[PROBLEM DETAILS]
Produce exactly the lines from the one holding "1023x625 pixels. At" through the last line of the data below, with every picture left out.

*** DATA EXCERPTS ***

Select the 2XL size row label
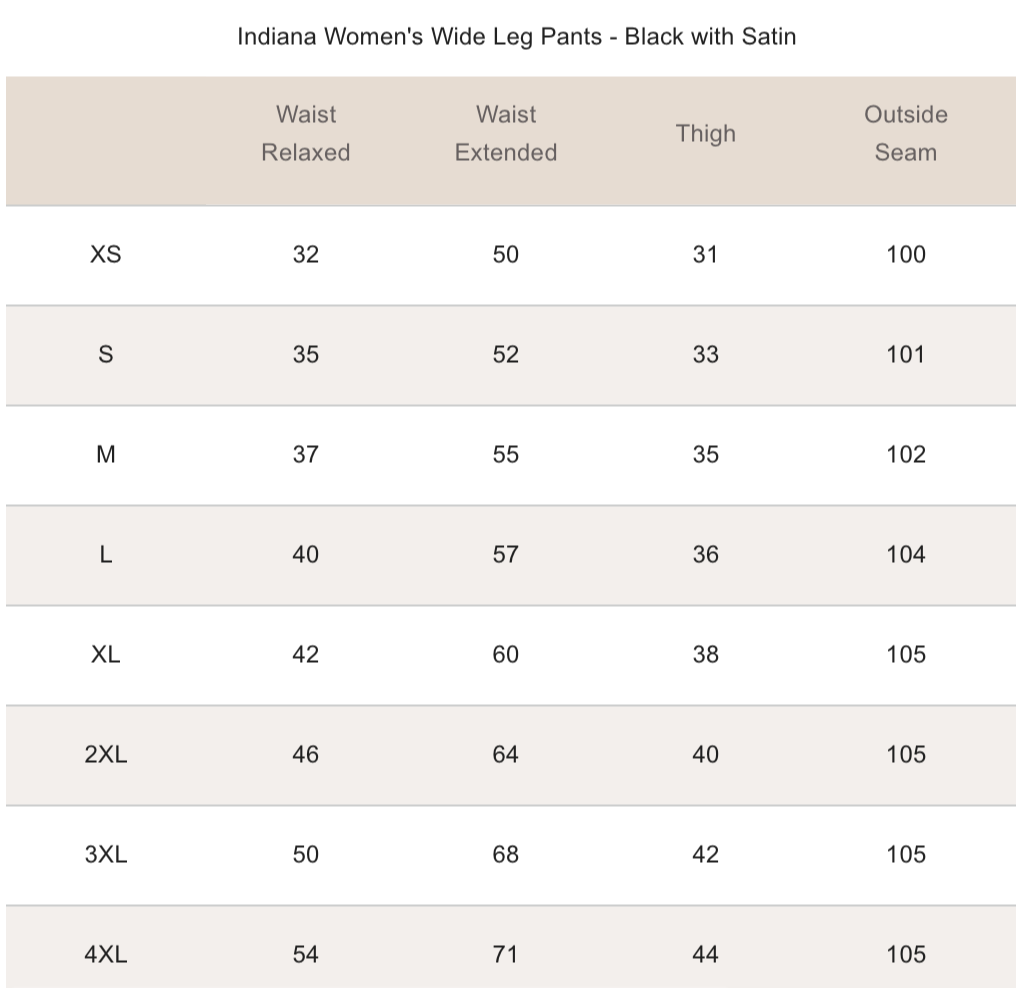Screen dimensions: 1022x988 coord(106,754)
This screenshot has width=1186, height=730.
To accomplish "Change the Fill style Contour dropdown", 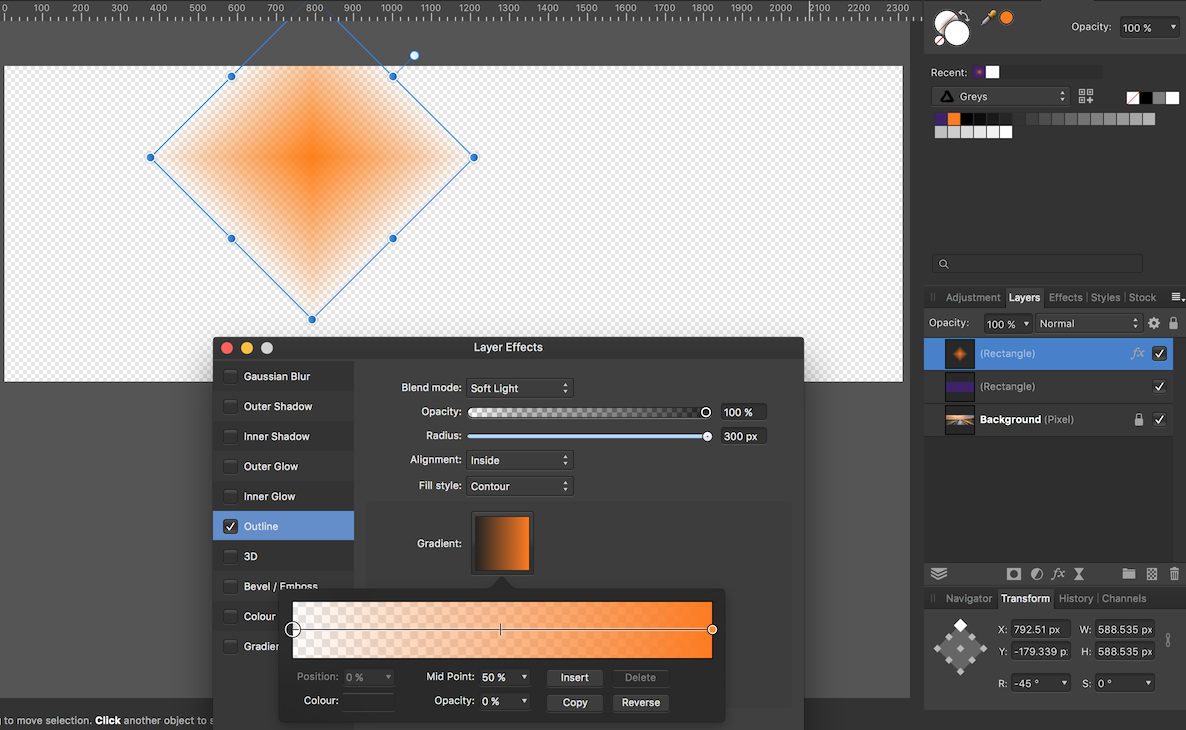I will tap(519, 485).
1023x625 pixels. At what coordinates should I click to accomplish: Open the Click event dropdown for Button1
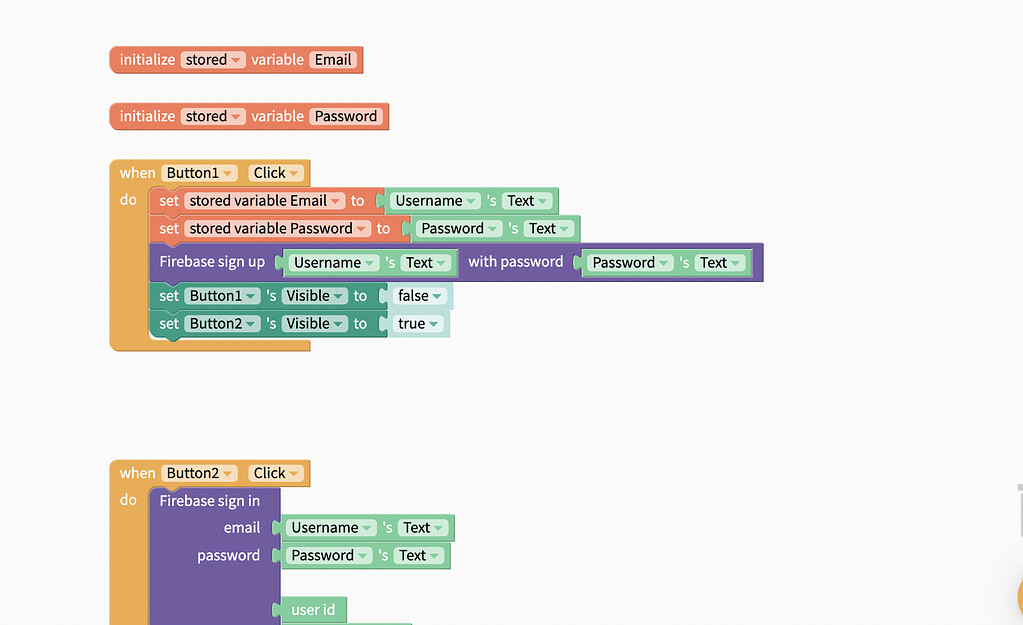click(x=276, y=173)
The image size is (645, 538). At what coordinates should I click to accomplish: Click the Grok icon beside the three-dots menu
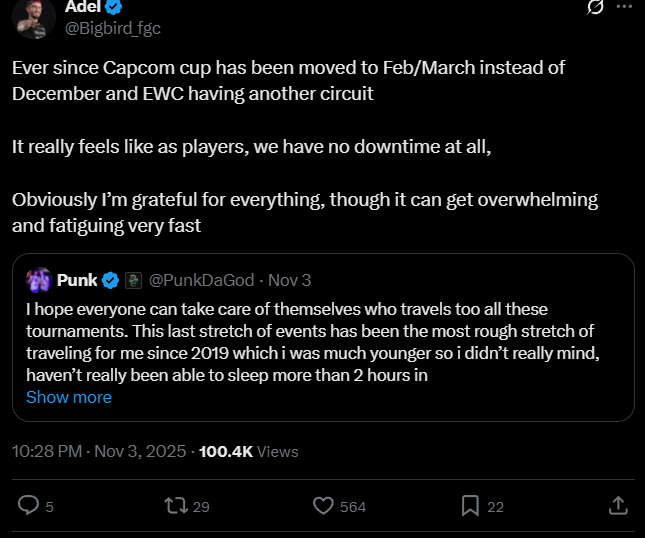[x=595, y=7]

*** End of DATA EXCERPTS ***

[SOLUTION]
1023x625 pixels. At what coordinates should I click to accomplish: Open the Click event dropdown for Button1
click(x=276, y=173)
The image size is (645, 538). At what coordinates should I click to accomplish: Click the Grok icon beside the three-dots menu
[x=595, y=7]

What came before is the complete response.